1. A thermoplastic polyester elastomer is provided, comprising 50% to 70% by weight of a soft segment and 30% to 50% by weight of a hard segment, wherein the intrinsic viscosity of the thermoplastic polyester elastomer is 1.1 dL / g to 1.6 dL / g. A method for producing thermoplastic polyester elastomer yarn, comprising: producing thermoplastic polyester elastomer yarn by performing a melt spinning process using the thermoplastic polyester elastomer; The spinneret used in the melt spinning process has a patterned nozzle, the patterned nozzle includes a yarn joining zone and a plurality of sliver processing zones, the plurality of sliver processing zones are arranged symmetrically with respect to the yarn joining zone, each of the sliver processing zones is in communication with the yarn joining zone, and the number of sliver processing zones is three or more. The ratio of the diameter of the sliver processing zone to the distance between two adjacent sliver processing zones is between 0.133 and 6. The thread joining zone has a plurality of interconnecting segments that communicate with each other, The number of connection segments is the same as the number of sliver processing zones. Each of the aforementioned connecting segments communicates with one of the sliver processing zones, and the ratio of the diameter of the sliver processing zone to the length of the connecting segment is between 1.33 and 30. A method for producing thermoplastic polyester elastomer yarn, characterized by the above.
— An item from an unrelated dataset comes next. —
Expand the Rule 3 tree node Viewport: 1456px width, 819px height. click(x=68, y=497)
2. The method for producing a thermoplastic polyester elastomer yarn according to claim 1, wherein the hard segment of the thermoplastic polyester elastomer comprises polyethylene terephthalate, polybutylene terephthalate, or a combination thereof.

3. The method for producing thermoplastic polyester elastomer yarn according to claim 1, wherein the hard segment of the thermoplastic polyester elastomer is derived from recycled waste.
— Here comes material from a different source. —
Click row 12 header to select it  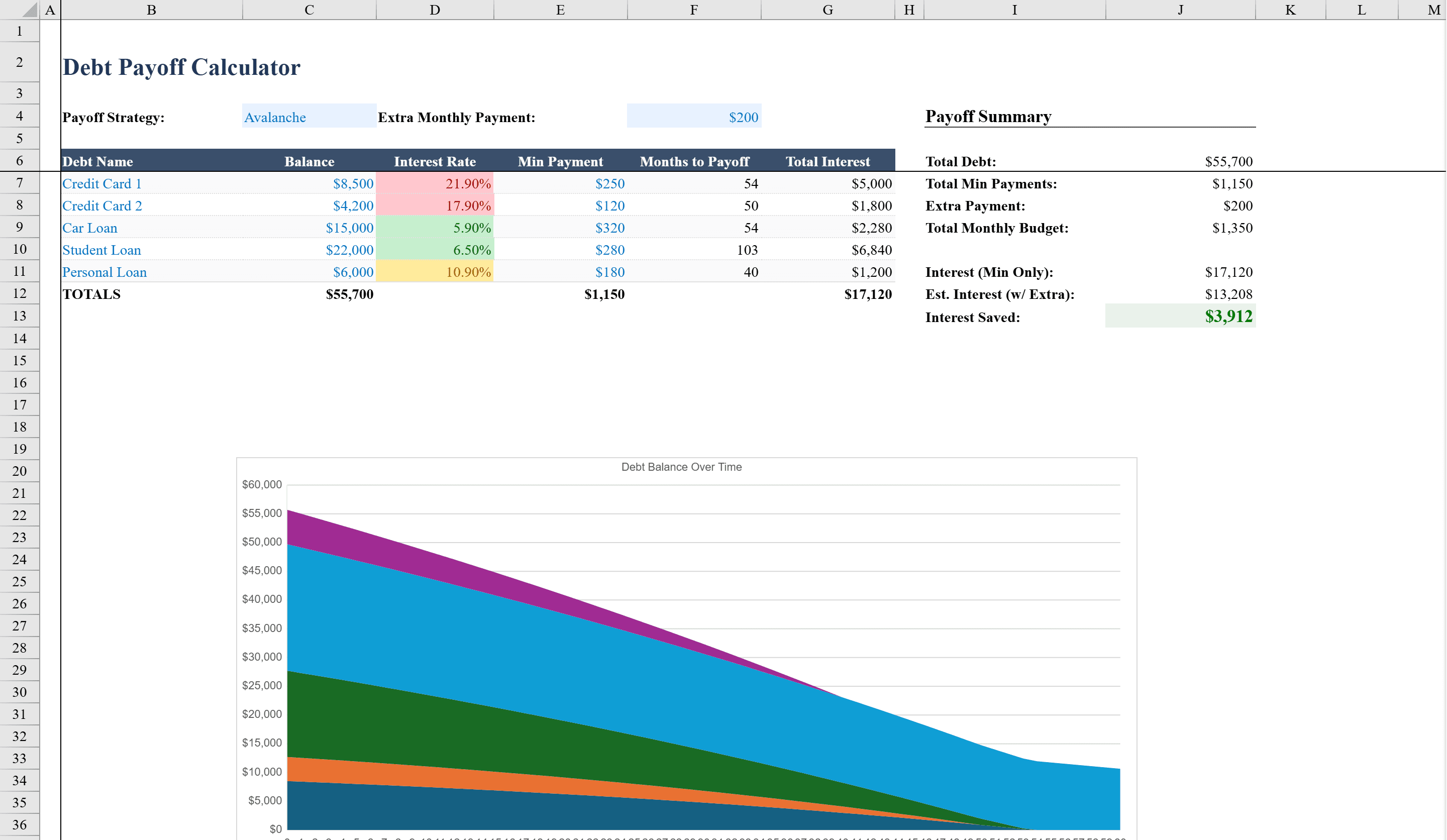pyautogui.click(x=20, y=293)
4. The method for producing a thermoplastic polyester elastomer yarn according to claim 1, wherein the soft segment of the thermoplastic polyester elastomer comprises polyethylene glycol, polyether polyol, polytetramethylene ether glycol, or a combination thereof.
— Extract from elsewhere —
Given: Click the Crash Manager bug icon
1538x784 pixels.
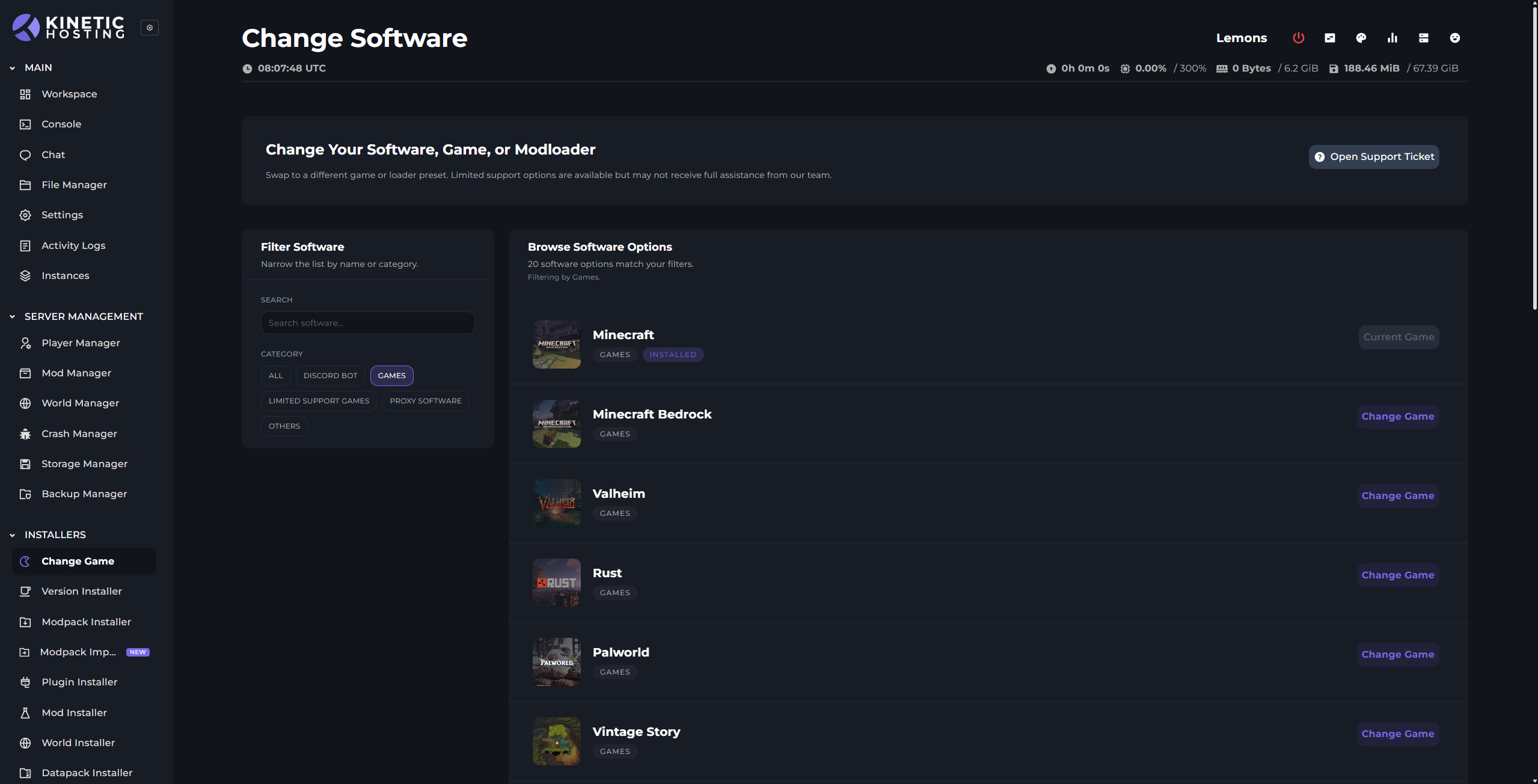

5. The method for producing thermoplastic polyester elastomer yarn according to claim 1, wherein the diameter of the sliver processing zone is 0.4 mm to 3.0 mm.

6. A method for producing thermoplastic polyester elastomer yarn according to claim 1, wherein the distance between two adjacent sliver processing zones is 0.05 mm to 3.0 mm.

7. The method for producing thermoplastic polyester elastomer yarn according to claim 1, wherein the length of the connecting segment is 0.1 mm to 0.3 mm.

8. The method for producing thermoplastic polyester elastomer yarn according to claim 1, wherein the width of the connecting segment is 0.01 mm to 0.5 mm.

9. The method for producing thermoplastic polyester elastomer yarn according to claim 1, wherein the ratio of the diameter of the sliver processing zone to the width of the connecting segment is 0.8 to 300.